# AI/Machine Learning Intern Challenge  
## Name: Hasham Khan  
**University**: Michigan Technological University  
**Program**: Data Science Graduate Student


# Movie Recommendation System

A Netflix movie recommendation system that suggests movies based on your preferences using machine learning.


**Step 1 :**   **Load the Netflix dataset and clean missing values**

In [5]:
import pandas as pd
def load_data(file_path):
    df = pd.read_csv(file_path)
    df.fillna("", inplace=True)
    df['combined_text'] = df['title'] + " " + df['description'] + " " + df['listed_in']
    return df

# Load dataset
df = load_data("netflix_titles.csv")

**Step 2 :**   **Vectorize the combined text(title, description, genre) using TF-IDF(Term Freq-Inverse Doc Freq)**

In [2]:
from sklearn.feature_extraction.text import TfidfVectorizer
def build_tfidf_matrix(df):
    vectorizer = TfidfVectorizer(stop_words='english')
    tfidf_matrix = vectorizer.fit_transform(df['combined_text'])
    return vectorizer, tfidf_matrix
# TF-IDF matrix for the dataset
vectorizer, tfidf_matrix = build_tfidf_matrix(df)

**Step 3 :**   **Calculating Similarity between user input and movie dataset**

In [3]:
from sklearn.metrics.pairwise import cosine_similarity

# Function to get movie recommendations based on user input
def get_recommendations(user_input, vectorizer, tfidf_matrix, df):
    # Transform user input into the TF-IDF space
    user_tfidf = vectorizer.transform([user_input])
    
    # Calculate cosine similarity
    similarities = cosine_similarity(user_tfidf, tfidf_matrix).flatten()
    
    # Add similarity scores to the dataframe
    df['similarity'] = similarities
    
    # Get top 3 most similar movies  ,we can  from 3 upto any number accordingly
    recommendations = df.nlargest(3, 'similarity')
    
    # Display recommended movies
    print("\nRecommended Movies:")
    print("-" * 50)
    for idx, movie in recommendations.iterrows():
        print(f"\n{movie['title']}")
        print(f"Similarity: {movie['similarity']*100:.1f}%")
        print(f"Genre: {movie['listed_in']}")
        print("-" * 50)

# Example usage (this part will be inside the main loop or called separately)
# get_recommendations("comedy action adventure", vectorizer, tfidf_matrix, df)
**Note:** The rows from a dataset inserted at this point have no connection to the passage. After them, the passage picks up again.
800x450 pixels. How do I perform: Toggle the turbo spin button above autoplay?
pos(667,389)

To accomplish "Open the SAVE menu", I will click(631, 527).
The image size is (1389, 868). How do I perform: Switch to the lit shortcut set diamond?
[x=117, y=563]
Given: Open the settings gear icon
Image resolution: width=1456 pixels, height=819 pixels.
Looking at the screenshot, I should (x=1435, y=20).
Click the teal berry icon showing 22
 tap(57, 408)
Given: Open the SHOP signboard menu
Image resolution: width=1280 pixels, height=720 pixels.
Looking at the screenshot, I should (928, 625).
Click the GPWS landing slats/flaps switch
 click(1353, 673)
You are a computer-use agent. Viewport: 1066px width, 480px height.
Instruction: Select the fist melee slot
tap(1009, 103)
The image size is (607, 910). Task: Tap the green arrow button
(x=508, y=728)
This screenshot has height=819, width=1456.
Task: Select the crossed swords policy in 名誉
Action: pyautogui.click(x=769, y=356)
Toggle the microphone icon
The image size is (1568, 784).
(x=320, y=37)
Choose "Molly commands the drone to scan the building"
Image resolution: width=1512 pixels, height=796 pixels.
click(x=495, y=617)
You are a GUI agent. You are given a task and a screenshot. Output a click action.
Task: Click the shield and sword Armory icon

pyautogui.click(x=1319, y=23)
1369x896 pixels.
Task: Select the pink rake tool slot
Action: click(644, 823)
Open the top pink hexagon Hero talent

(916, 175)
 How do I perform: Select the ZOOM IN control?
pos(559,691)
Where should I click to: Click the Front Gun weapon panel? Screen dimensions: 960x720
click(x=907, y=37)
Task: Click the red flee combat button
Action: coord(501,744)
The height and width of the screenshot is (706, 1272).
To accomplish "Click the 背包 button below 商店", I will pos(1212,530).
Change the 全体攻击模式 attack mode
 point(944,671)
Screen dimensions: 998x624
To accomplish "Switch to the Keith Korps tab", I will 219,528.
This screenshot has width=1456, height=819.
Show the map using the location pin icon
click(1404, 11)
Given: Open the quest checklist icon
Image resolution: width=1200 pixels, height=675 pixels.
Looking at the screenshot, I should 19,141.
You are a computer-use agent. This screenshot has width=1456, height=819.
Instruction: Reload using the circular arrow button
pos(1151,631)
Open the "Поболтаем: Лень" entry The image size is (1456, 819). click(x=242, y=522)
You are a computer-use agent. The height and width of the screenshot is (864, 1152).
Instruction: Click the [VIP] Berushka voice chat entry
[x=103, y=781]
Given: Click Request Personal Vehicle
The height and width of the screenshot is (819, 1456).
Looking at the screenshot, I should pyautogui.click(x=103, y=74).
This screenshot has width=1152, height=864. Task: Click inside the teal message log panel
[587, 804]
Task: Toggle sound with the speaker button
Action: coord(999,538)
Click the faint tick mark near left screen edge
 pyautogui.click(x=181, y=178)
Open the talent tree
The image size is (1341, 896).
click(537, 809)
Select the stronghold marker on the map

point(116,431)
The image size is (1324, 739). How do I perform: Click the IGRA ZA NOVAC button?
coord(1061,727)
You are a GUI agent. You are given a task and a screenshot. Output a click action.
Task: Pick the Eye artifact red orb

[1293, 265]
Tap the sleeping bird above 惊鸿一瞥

**Step 4 :**   **Interactive user input**

In [4]:
# Main loop for interactive user input (optional)
def main_loop():
    while True:
        print("\nEnter what kind of movies you like (or 'quit' to exit):")
        user_input = input("> ")
        
        if user_input.lower() == 'quit':
            print("Goodbye!")
            break
        
        get_recommendations(user_input, vectorizer, tfidf_matrix, df)

# Uncomment to run the loop
main_loop()



Enter what kind of movies you like (or 'quit' to exit):


>  i love racing



Recommended Movies:
--------------------------------------------------

Race 2
Similarity: 27.5%
Genre: Action & Adventure, International Movies, Music & Musicals
--------------------------------------------------

Race
Similarity: 24.9%
Genre: Action & Adventure, International Movies, Music & Musicals
--------------------------------------------------

MONKART
Similarity: 23.7%
Genre: Kids' TV, Korean TV Shows
--------------------------------------------------

Enter what kind of movies you like (or 'quit' to exit):


>  I like action movies set in space



Recommended Movies:
--------------------------------------------------

A StoryBots Space Adventure
Similarity: 32.1%
Genre: Children & Family Movies
--------------------------------------------------

Star Trek: Deep Space Nine
Similarity: 28.8%
Genre: TV Action & Adventure, TV Sci-Fi & Fantasy
--------------------------------------------------

The Epic Tales of Captain Underpants in Space
Similarity: 25.4%
Genre: Kids' TV, TV Action & Adventure, TV Comedies
--------------------------------------------------

Enter what kind of movies you like (or 'quit' to exit):


>  quit


Goodbye!